WASHINGTON, D.C. – It’s no secret that Big Labor is dependent on dues and fees automatically withdrawn from the payroll checks of union members and non-members alike.
The automatic deductions funnel millions of dollars into public sector union coffers each year, with a portion frequently going toward partisan political causes and liberal candidates who promise to preserve or expand the unions’ forced dues racket.
But this vicious cycle is finally being challenged in states and municipalities around the nation. Perhaps the most important challenge, Knox vs. Service Employees International Union, was heard earlier this month by the justices of the U.S. Supreme Court.

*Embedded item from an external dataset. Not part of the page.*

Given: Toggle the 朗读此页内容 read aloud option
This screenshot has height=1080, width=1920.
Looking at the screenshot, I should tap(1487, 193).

The case is one of a growing number of examples of how public employees, including public school teachers, are pushing back against forced union dues – something many consider a violation of their First Amendment rights. American citizens should not be forced to financially support an organization or political causes they don’t agree with, union objectors rightly contend.
By forcing members and non-members to subsidize its radical political agenda, Big Labor may have finally cooked its Golden Goose.
SEIU wants to run from the case
The Supreme Court case stems from a “special assessment” that was automatically withdrawn from union and non-union state employees’ checks in 2005 to help defeat a ballot proposal in California that would have made it illegal to force employees to pay dues that would be used for political purposes.
The plaintiffs, who are non-union members who pay a reduced fee in lieu of union dues, claim their rights were violated when they were charged more than their regular fees to support a union political effort.